# [Your tasks]
a. Translate this sentence from the passage on mental health research projects into Spanish: "There are two small projects currently being conducted."
b. Carry on the passage on mental health research projects, picking up right after its final sentence.

# [Passage]
------------------------------------------------------------

School Systems Enhancement Project

The collaboration between a local public school system and the Center for Multicultural Mental Health Research (CMMHR) was initiated in Feb. 2002 in order to improve service delivery to students and families from racial and ethnic minorities. Drs. Alegria, Mulvaney-Day and Rappaport are the investigators of the project, a team of mental health services researcher with particular expertise in research with multicultural populations and service delivery in schools. The emphasis of this collaboration is on developing a participatory process with special education providers, teachers and school administrators that can generate concrete recommendations about optimizing service delivery. CMMHR brings resources in research processes in order to help the providers develop a greater understanding of the dynamics operating at a systems level. There are two small projects currently being conducted. In one school, the implementation of a school-based Teacher Assistance Team is being tracked using a case study approach and qualitative research techniques. In another school, the academic progress of non-English speaking students is being evaluated, and a small project to improve bilingual services in this school is in the planning stages. The focus for both of these small pilots is to understand more deeply the individual and system level factors influencing children from racial and ethnic minorities who are disproportionately placed in special education classrooms. Our goal is to develop sustainable school based interventions that can intercept the path leading from learning problems to behavioral problems to the possibility of more serious mental health problems in late adolescence and adulthood.


The Right Question Project Pilot Study (RQP)

A pilot study was begun in January 2004 at the Center for Multicultural Mental Health Research (CMMHR) to adapt the RQP education strategy to a mental health setting and to test the effectiveness of three 20 minute health education modules. RQP is an education strategy developed by The Right Question Project, Inc. (RQP), a non-profit organization that works primarily with low- and moderate-income communities with a history of disengagement from education, health care, and other social services.

------------------------------------------------------------

# [Data shown]
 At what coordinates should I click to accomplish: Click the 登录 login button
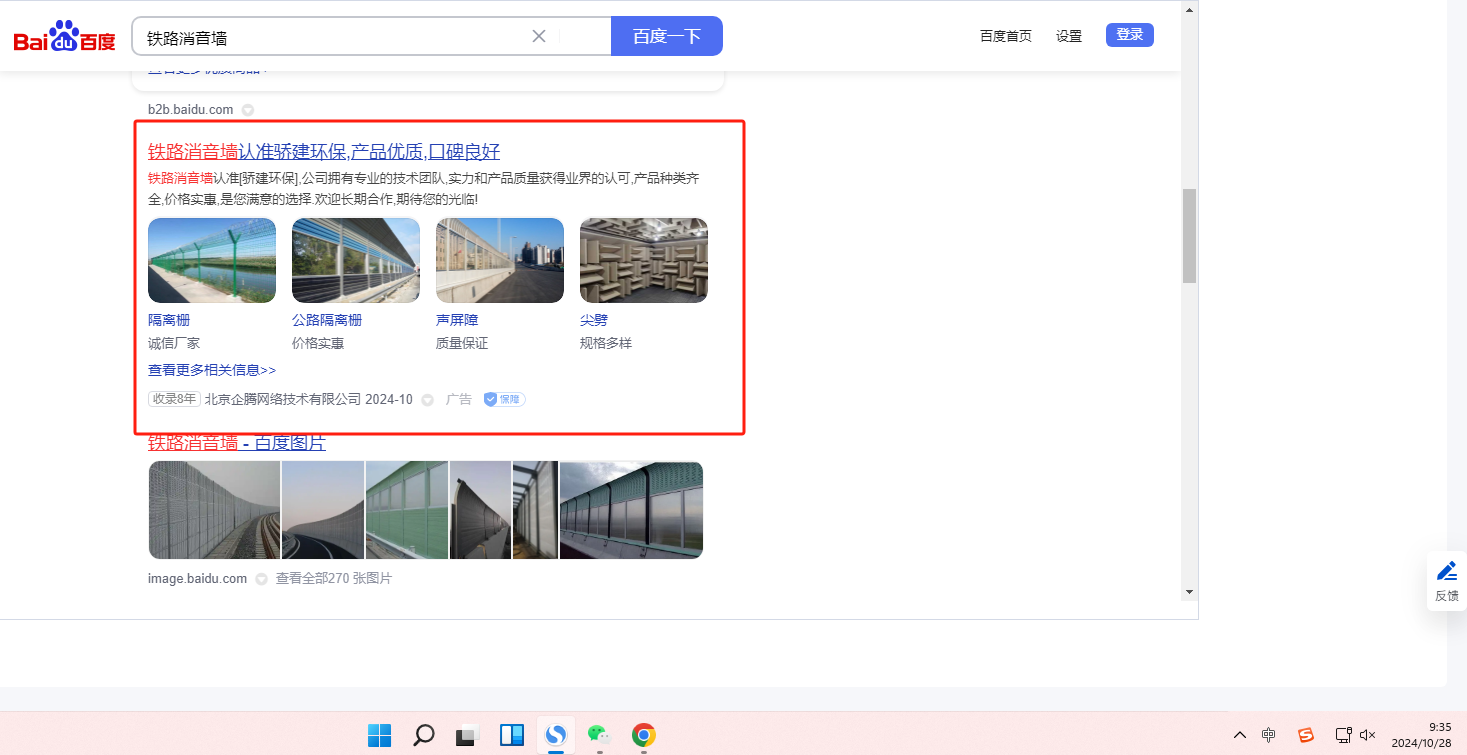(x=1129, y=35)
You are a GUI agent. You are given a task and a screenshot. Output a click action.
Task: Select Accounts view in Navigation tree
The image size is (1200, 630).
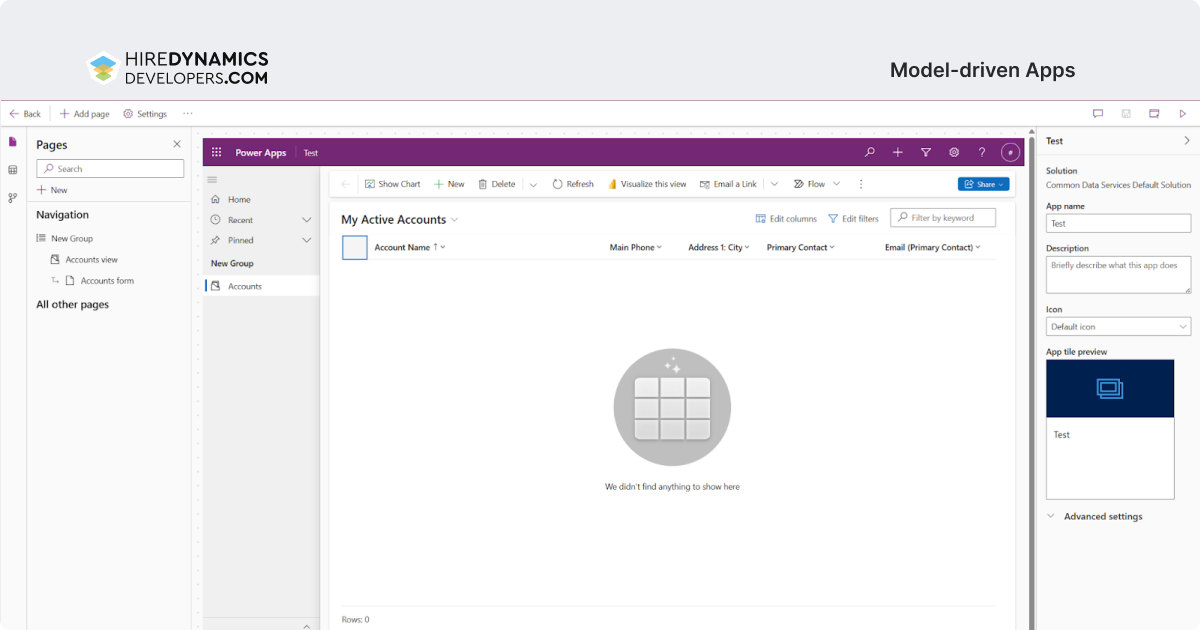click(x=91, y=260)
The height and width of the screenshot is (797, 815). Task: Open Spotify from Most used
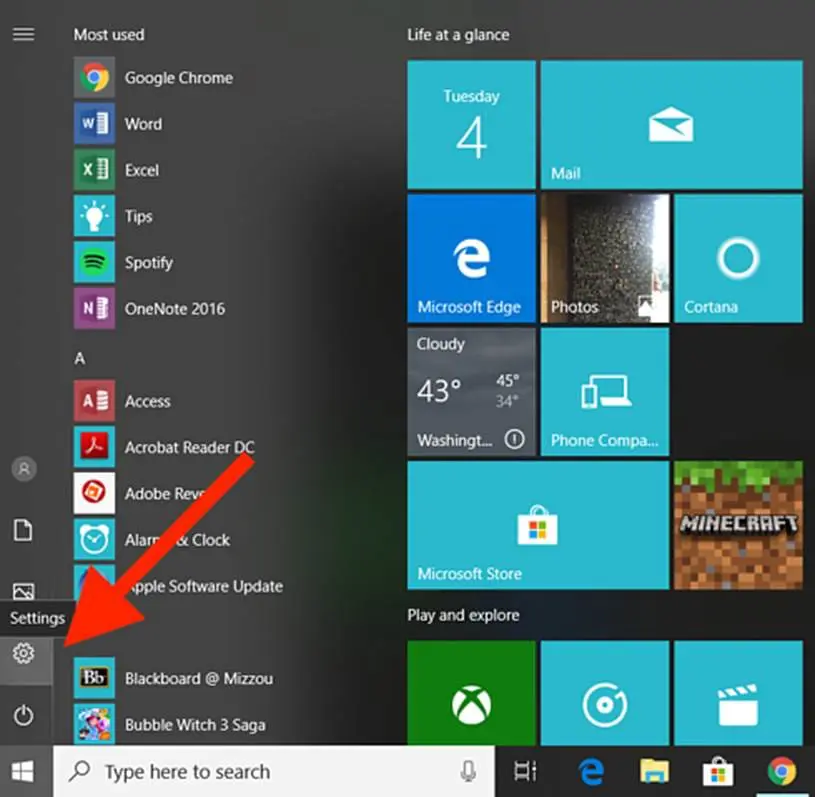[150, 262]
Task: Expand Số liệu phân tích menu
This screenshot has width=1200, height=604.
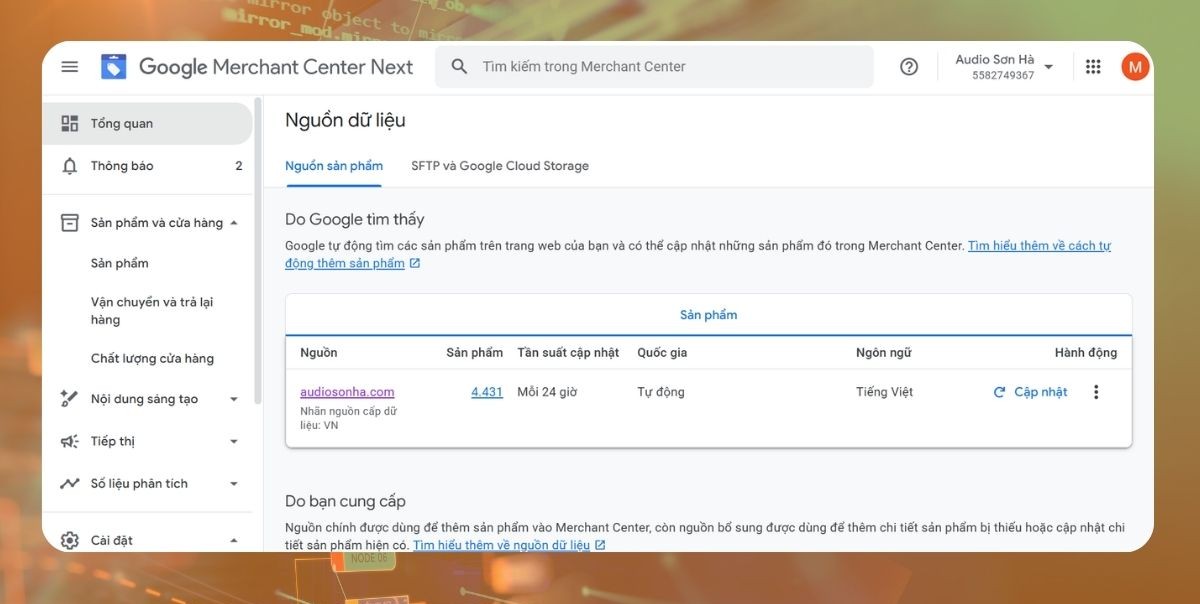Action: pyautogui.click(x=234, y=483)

------------------------------------------------------------

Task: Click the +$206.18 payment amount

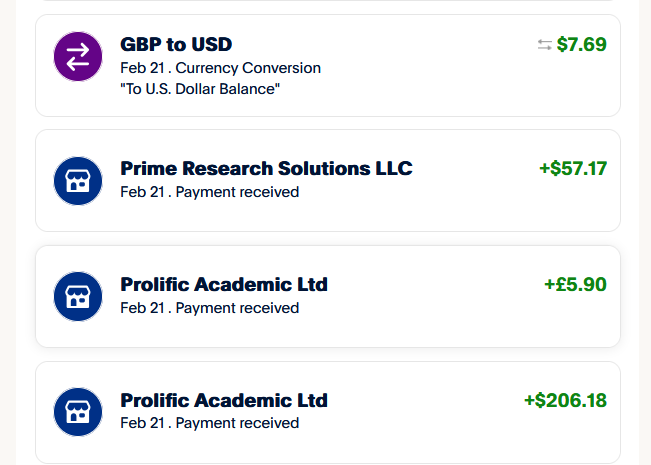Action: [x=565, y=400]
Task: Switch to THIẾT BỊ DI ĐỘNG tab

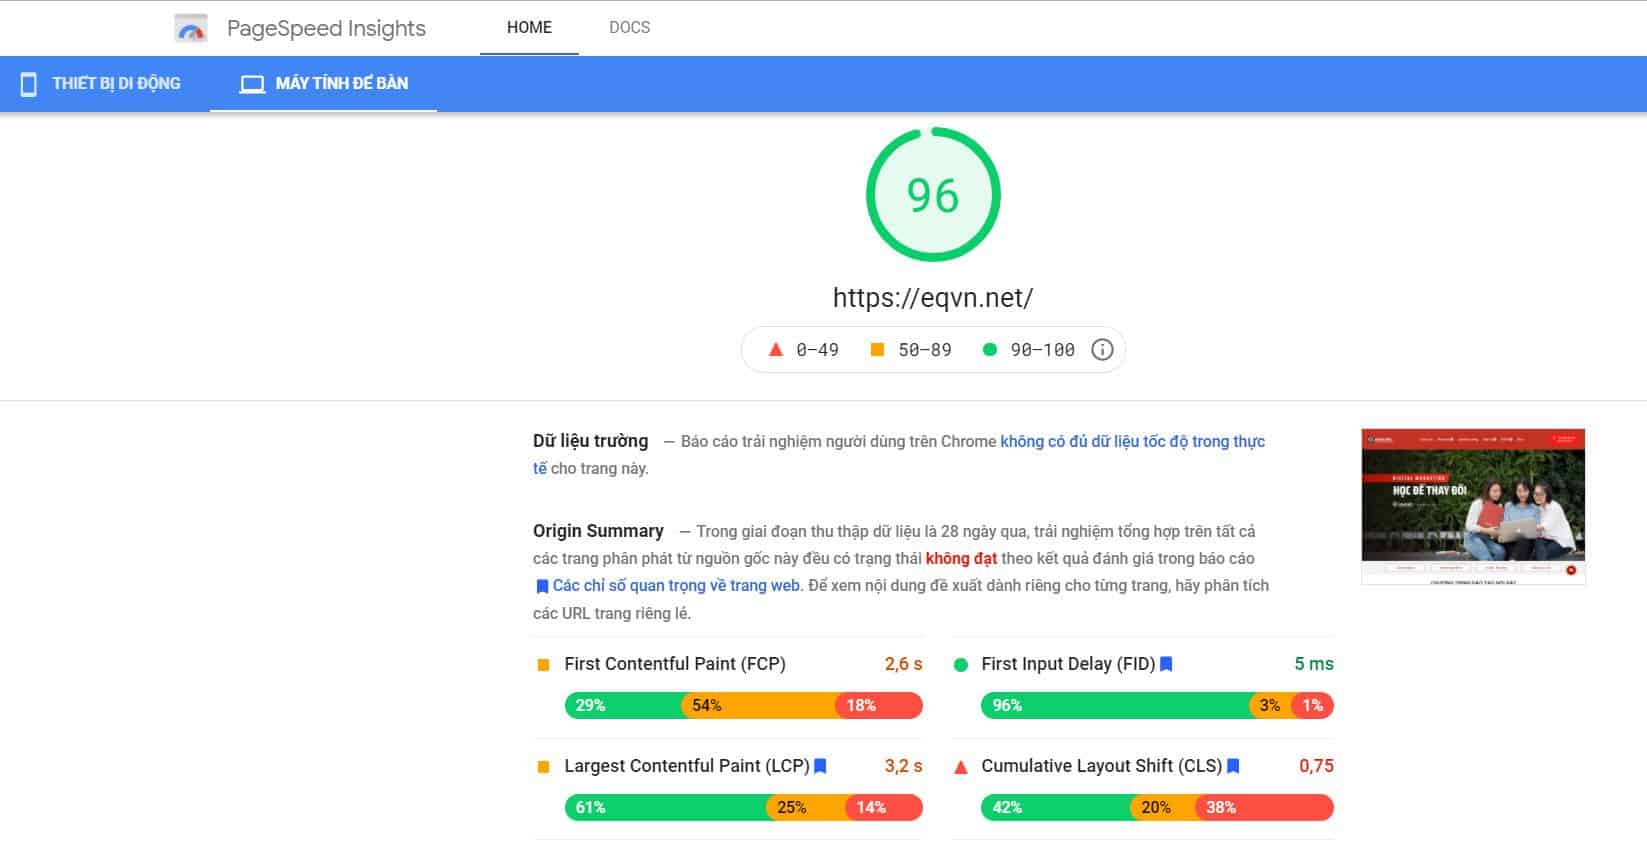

------------------------------------------------------------

# [Solved problems]
a. Actualmente se están llevando a cabo dos proyectos pequeños.

b.
The RQP methodology teaches clients to identify important issues, formulate questions, and devise plans to communicate and act in effective ways that address factors impacting their health. The RQP strategy is designed to build a permanent skill that clients can apply in health care as well as in other contexts that involve self-advocacy (i.e., getting better child care). Thus far, implementation of the Right Question Project has shown that clients of any education or literacy level can easily participate and benefit from the three-step approach. The focus of the module is to help patients learn how to formulate and ask questions of their health care providers, in order to improve the quality of their care. The adaptation and modification of RQP materials has been a collaborative effort involving the Co-Directors of RQP. Inc., Dan Rothstein and Luz Santana, Dr. Margarita Alegria, Director of CMMHR, and members of the CMMHR staff. The pilot study uses a quasi-experimental design with two groups of 100 patients from two matched clinics that serve primarily Latino patients. Participants in the treatment group receive the training modules and are interviewed about their experience in mental health care. Participants in the comparison group will be interviewed about their experience in care without receiving the RQP training. The two groups will be compared across a number of different outcomes related to patient empowerment, activation and retention in care in order to evaluate the effectiveness of the intervention.